One of the most bizarre claims in the piece is that the organisers of Hope Over Fear “simply don’t get why they are pariahs in the movement.” Yes they do. They are aware that they tried and failed to build support for their tactic of everyone committing mass perjury to defend Sheridan, aware they lost the argument and chose to split the left in the process.  They have been through this same experience and criticism over and over, not least when they tried to take over the anti bedroom tax movement in 2013. They aren’t ignorant Robin and neither are you. You’re just demonstrating spectacular complicity.

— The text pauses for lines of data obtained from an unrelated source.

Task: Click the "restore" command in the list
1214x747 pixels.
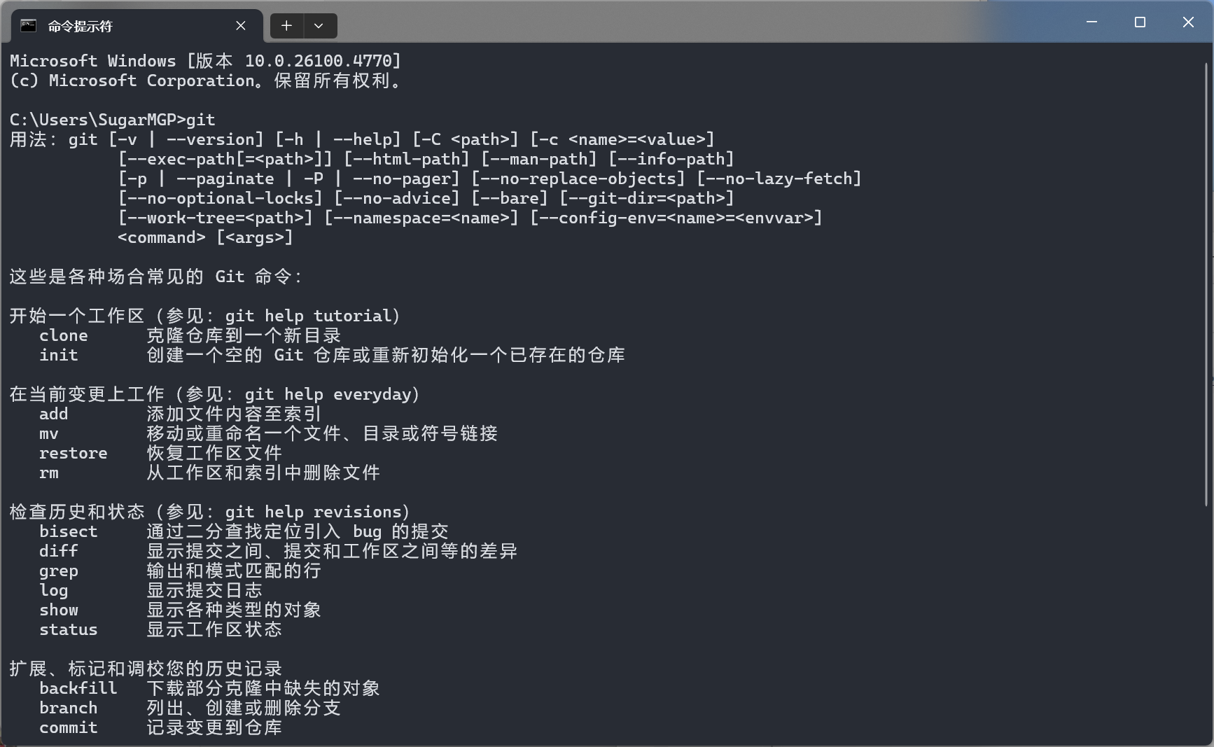Action: pyautogui.click(x=74, y=454)
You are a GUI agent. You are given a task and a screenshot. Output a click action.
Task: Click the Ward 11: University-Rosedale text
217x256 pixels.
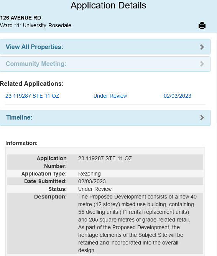click(36, 25)
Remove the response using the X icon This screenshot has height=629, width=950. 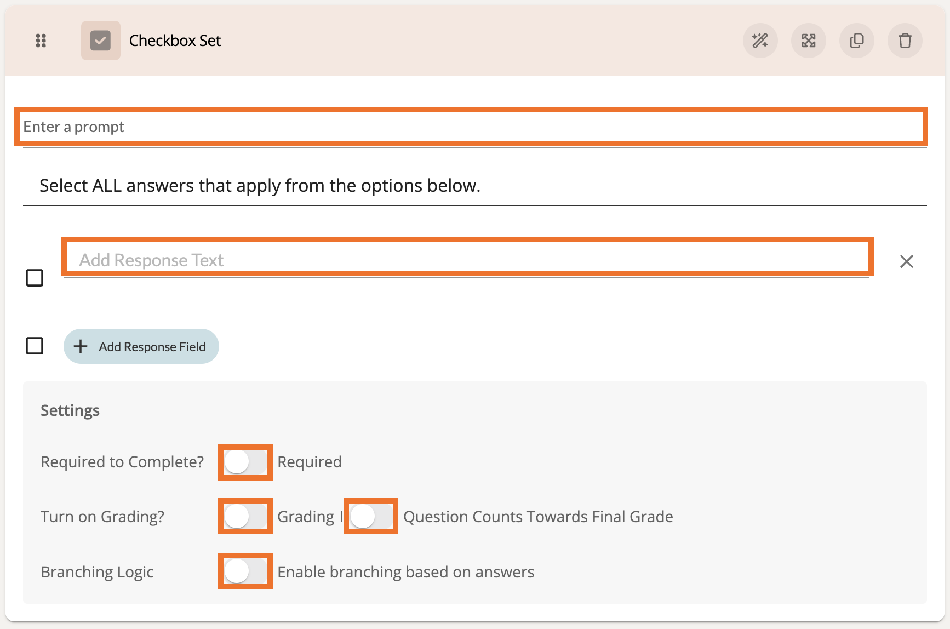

McAlpine stretches his rather scant understanding of class/gender politics even further, by attempting to suggest we should listen to people who have “different experiences” of Tommy’s misogyny, whatever that means. Tommy’s never been a misogynist to me, so well, that’s just your experience.  Some of us won’t wait around for history to repeat itself. Robin McAlpine had a chance – to say he believed those who Tommy damaged and that he valued their experiences and their contribution to our movement more than the thrill of sharing a platform with the man who attempted to paint them as liars, badly, and failed, and lost, and whose tale unravelled so spectacularly and publicly and definitively. He turned his back on them, with pish about how he doesn’t doubt the sincerity of “this view”, even if he’s just said he has chosen to ignore it on the basis it’s all middle class and they probably only experience misogyny because they’re women. Cool story bro.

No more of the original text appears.